◆ STUDY MATERIAL ◆

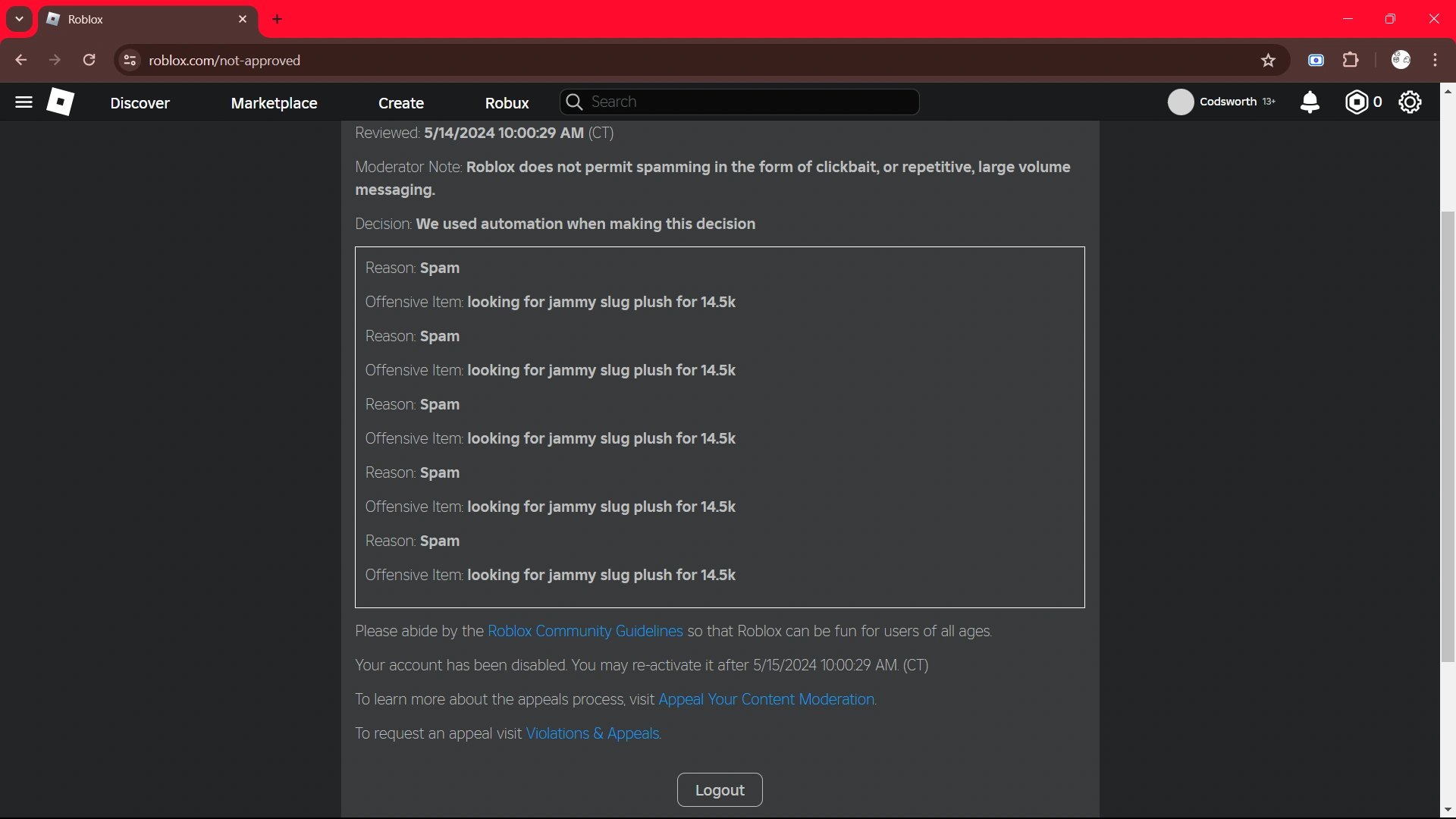
Task: Reload the current page
Action: pos(89,61)
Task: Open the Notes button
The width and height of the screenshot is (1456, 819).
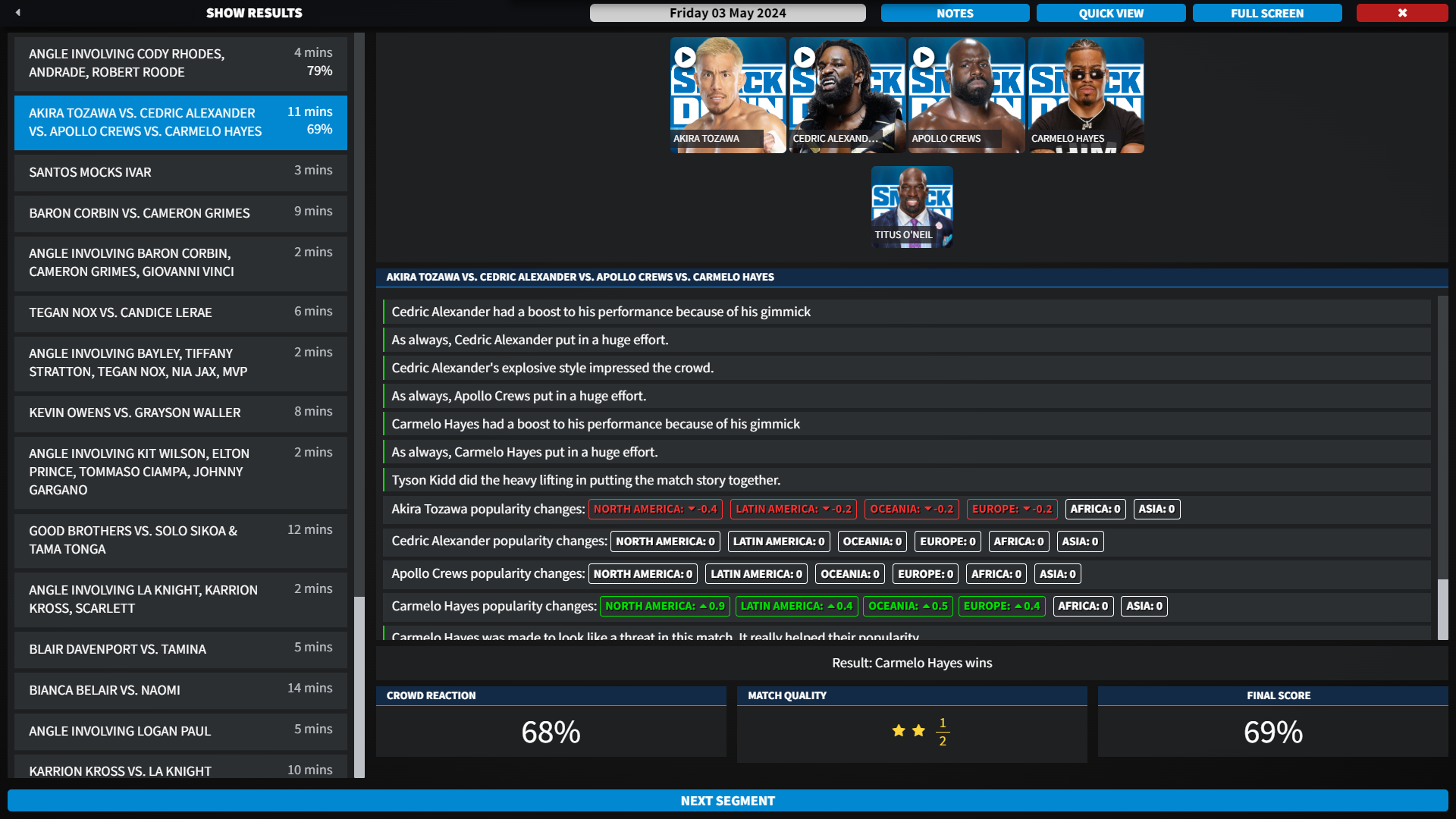Action: [955, 13]
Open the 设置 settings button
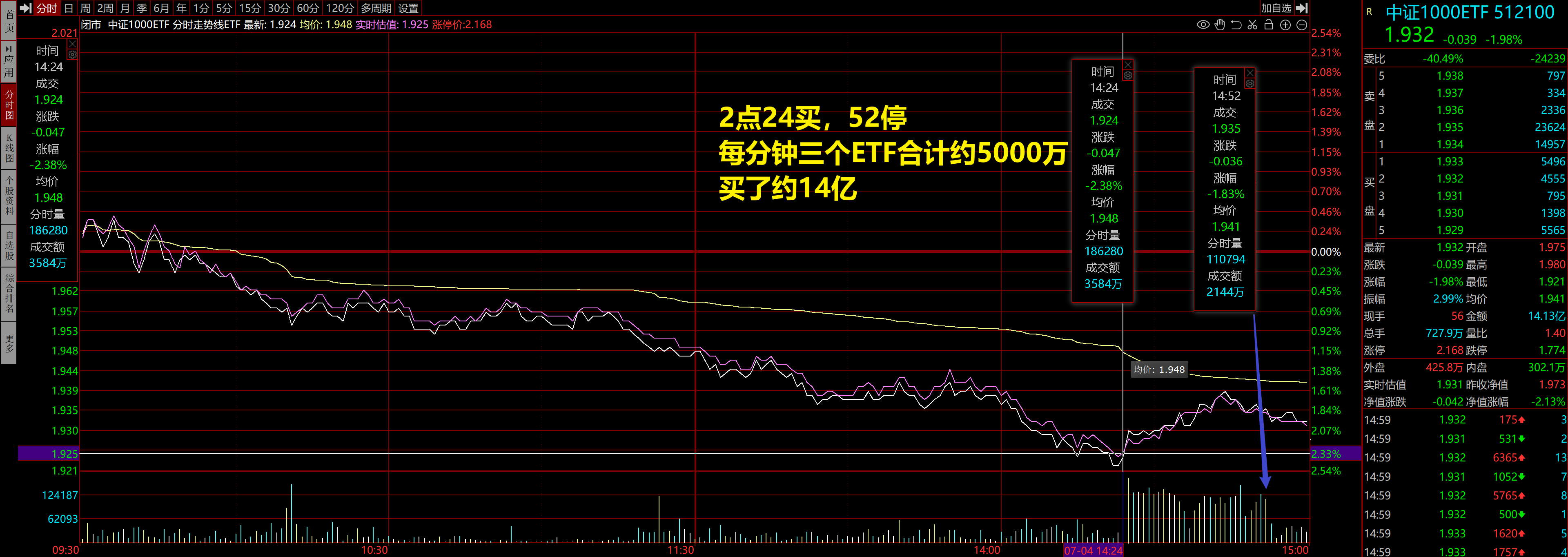The width and height of the screenshot is (1568, 557). (x=408, y=8)
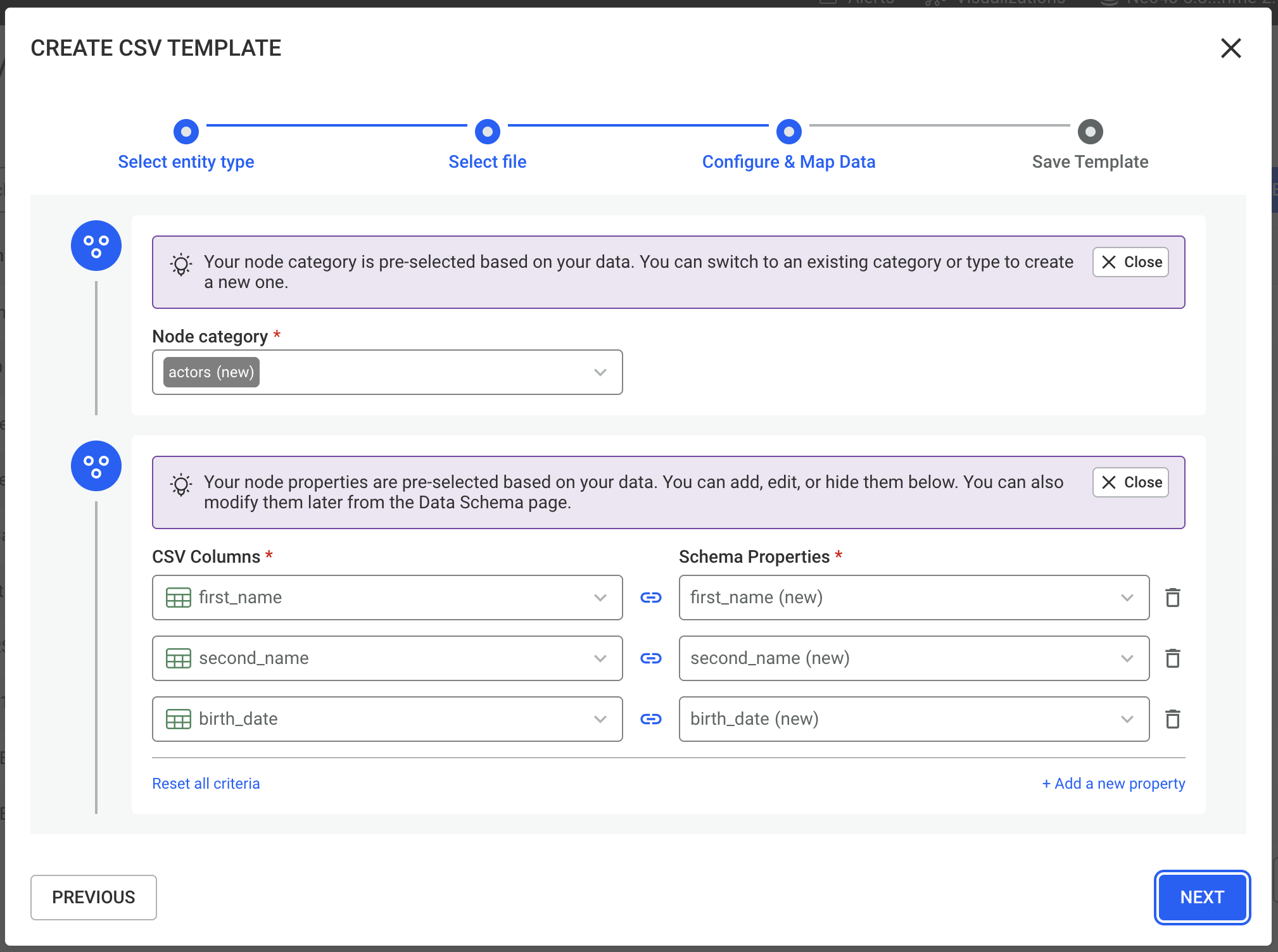
Task: Click the Save Template step indicator
Action: point(1090,132)
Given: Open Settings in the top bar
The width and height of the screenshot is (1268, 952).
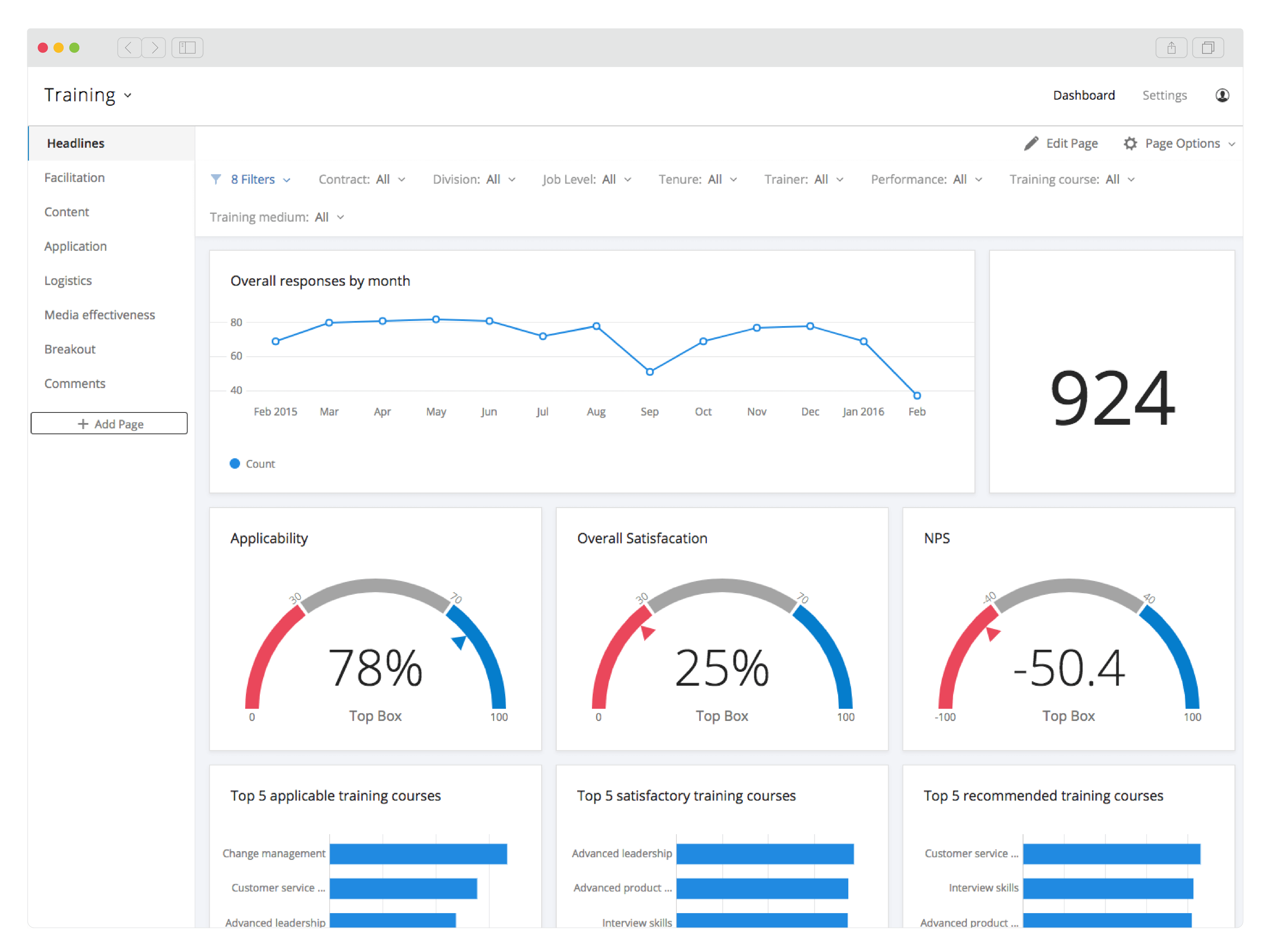Looking at the screenshot, I should [1164, 95].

◆ DIRECTIONS ◆
Copy nothing but the lines from the line holding "Open the 设置 settings button" through the last line of the entries, exactly, while leaving out the pictures.

◆ WRITTEN RESPONSE ◆
Open the 设置 settings button
The width and height of the screenshot is (1568, 557). (x=408, y=8)
Task: Click the Save Template step indicator
Action: point(1090,132)
Given: Open Settings in the top bar
The width and height of the screenshot is (1268, 952).
Looking at the screenshot, I should [1164, 95].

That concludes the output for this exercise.